1
Derrita la cobertura de chocolate al baño maría. Con un termómetro doméstico, asegúrese de que la temperatura de fusión no supera los 50 grados (para el chocolate negro) o los 45 grados (para el chocolate blanco o con leche). Remover constantemente.
2
Una vez fundido el chocolate, hay que enfriarlo a 26 grados, lo que puede hacerse removiendo o añadiendo trozos de chocolate. A continuación, vuelva a calentar el chocolate a 32 grados (para el chocolate negro) o a 30 grados (para el chocolate blanco o con leche). Cuando el chocolate haya alcanzado la temperatura adecuada, retire el cazo del baño maría.
3
Lavar los moldes de silicona sólo con agua, pasar un paño seco y asegurarse de que no quedan gotas de agua en el molde. Verter el chocolate en los moldes y darles la vuelta hasta que todas las caras estén cubiertas de chocolate. Vierta el chocolate sobrante de nuevo en el recipiente de chocolate y deje enfriar.
4
Una vez que el chocolate se haya endurecido, vierte un poco de chocolate en cada agujero y pincela el chocolate por los lados del molde. Vierta de nuevo el chocolate sobrante y deje enfriar. Mientras tanto, prepare el relleno.
5
Romper el chocolate comestible en trozos y agitar en un cuenco. Calentar la nata y la mantequilla al fuego.

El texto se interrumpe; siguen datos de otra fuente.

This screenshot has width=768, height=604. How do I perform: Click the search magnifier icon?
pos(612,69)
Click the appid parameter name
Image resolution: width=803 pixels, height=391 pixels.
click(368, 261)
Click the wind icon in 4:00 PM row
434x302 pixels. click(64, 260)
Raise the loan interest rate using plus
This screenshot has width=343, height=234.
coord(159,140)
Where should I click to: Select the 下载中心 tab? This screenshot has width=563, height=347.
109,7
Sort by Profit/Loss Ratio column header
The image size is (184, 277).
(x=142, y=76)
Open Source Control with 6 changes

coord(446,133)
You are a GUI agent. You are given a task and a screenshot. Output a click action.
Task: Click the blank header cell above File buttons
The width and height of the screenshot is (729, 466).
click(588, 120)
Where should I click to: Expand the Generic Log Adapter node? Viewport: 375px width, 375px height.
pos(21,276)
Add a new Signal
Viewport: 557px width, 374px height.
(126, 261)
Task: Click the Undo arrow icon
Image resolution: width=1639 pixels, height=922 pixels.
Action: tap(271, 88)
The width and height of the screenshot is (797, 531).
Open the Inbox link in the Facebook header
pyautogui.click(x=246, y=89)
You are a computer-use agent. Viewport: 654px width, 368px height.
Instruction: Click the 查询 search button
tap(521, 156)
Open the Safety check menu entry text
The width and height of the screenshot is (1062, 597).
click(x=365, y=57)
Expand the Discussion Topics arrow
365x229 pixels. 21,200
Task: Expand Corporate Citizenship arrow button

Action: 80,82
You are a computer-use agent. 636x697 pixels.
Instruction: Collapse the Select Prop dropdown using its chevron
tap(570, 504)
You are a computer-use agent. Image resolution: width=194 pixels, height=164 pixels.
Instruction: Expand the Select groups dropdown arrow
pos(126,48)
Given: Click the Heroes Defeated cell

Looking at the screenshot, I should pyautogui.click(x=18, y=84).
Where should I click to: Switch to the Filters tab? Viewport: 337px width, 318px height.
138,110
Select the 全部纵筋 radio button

Antes de que hierva, apague el fuego y vierta sobre los trozos de chocolate. Remover hasta que la mezcla esté completamente homogénea. Añadir el coñac y volver a remover.
6
Verter la mezcla en los huecos de los moldes. Rellene sólo un milímetro por debajo del borde y nivele la superficie con una espátula. A continuación, selle los moldes.
7
Verter el chocolate de cobertura fundido (preparado siguiendo el mismo procedimiento anterior) sobre cada agujero y raspar el exceso de chocolate con una espátula.
8
Colocar los moldes en el frigorífico, dejar cuajar durante unas 2 horas y, a continuación, simplemente escurrir el praliné de los moldes con los dedos y servir.